A trio of Japanese girls comes in, coos over the bronze bags. Noreen’s sausage dog makes a bid for East 9th Street as the door opens, and she looks terrified that I’ll escape too. So she keeps me talking as the girls quiz her. “No, sorry, that one’s not on sale, it’s new stock…please, say it again.”
Foookhh off, wudjeh?”
Faakhh off, would you?”
“No, fookhh off, wouldj yeh?”

The Japanese girls look puzzled.

Rules, rules. Her notes snake around the script. “Fight” is “Foigh’” Then we probe Neasa’s motivations. “What would she wear?
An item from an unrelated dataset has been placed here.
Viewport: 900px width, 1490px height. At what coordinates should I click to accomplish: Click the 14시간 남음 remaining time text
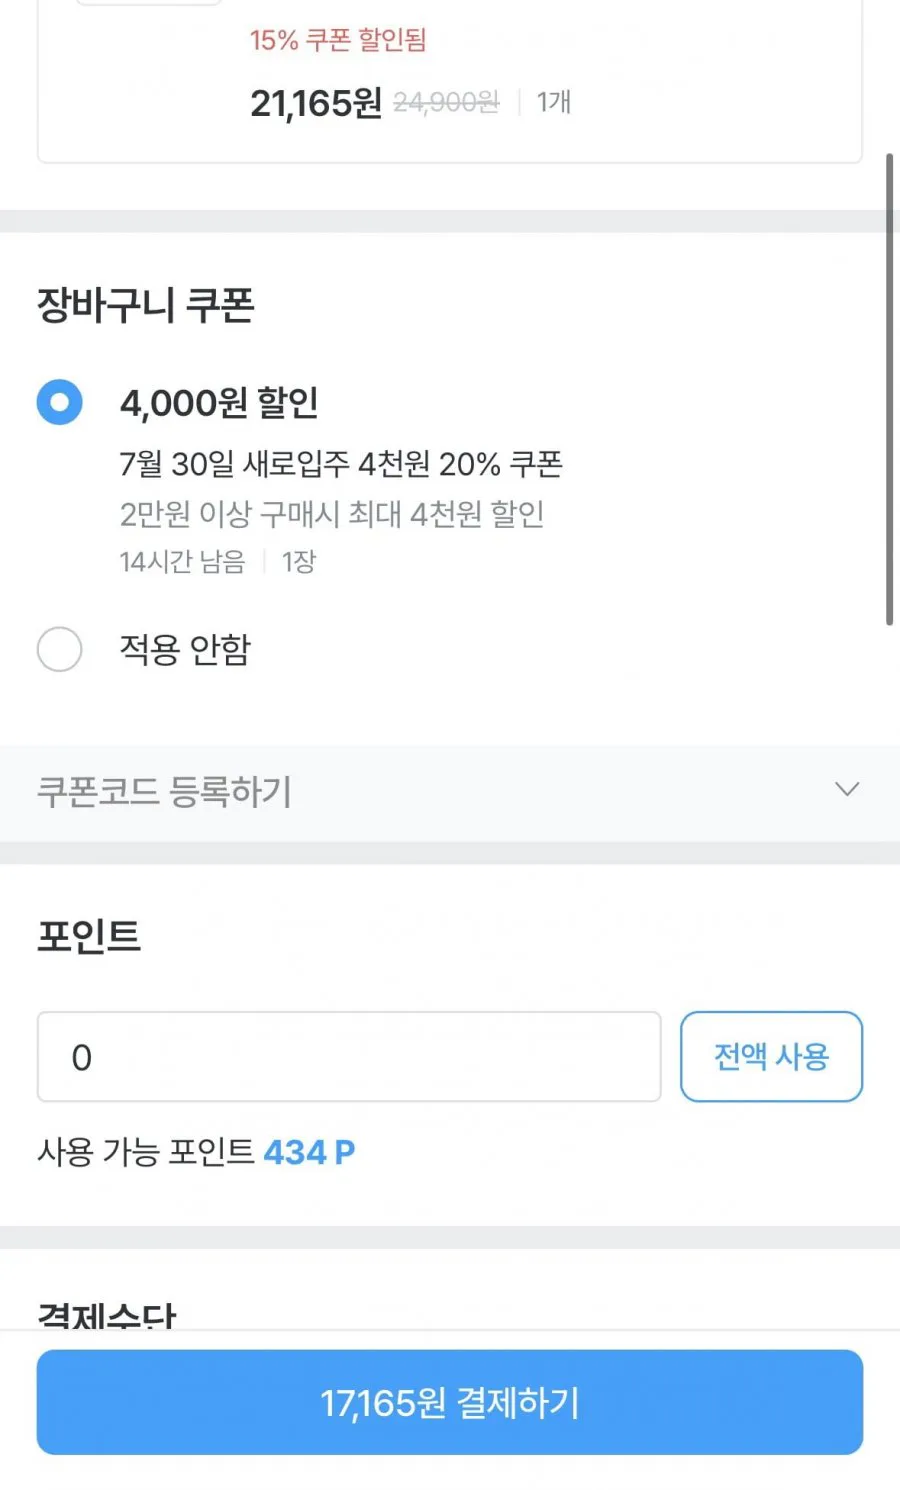[x=182, y=562]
I mean, she’s this North Dublin barmaid, and this guy has dumped her because she’s too low-class for his family. This is the scene where she confronts him, with their kid upstairs. So what would she wear?”

This is how I method act my own life: if I were to move to California, say, what would I wear? Truth is I’m not sure any more what Neasa would put on. These days Ireland is more slapper-glam than New York City and I’m doubtful about anything beyond fake tan. That’s a definite. Brooklyn girl jeans, I tell her finally, and a tight black top. “Like these?” she says hopefully, and points her blue 501s, which look midwestern. No, I tell her. Tighter, babe. Neasa would be hard-eyed, I tell her, especially if this confrontation means a lot to her. She would fold her arms tightly across her chest.

Noreen says that she would really like to get this job. She hasn’t worked in a while and she can’t afford dialect coaching, but she would really, really like to get this job. As I edge out the door she asks if she could maybe call me with some follow-up questions, for a few extra bucks?

New York actors break my heart. I just hope they don’t hit me up for a hundred and eighty dollars when I go to see her shine.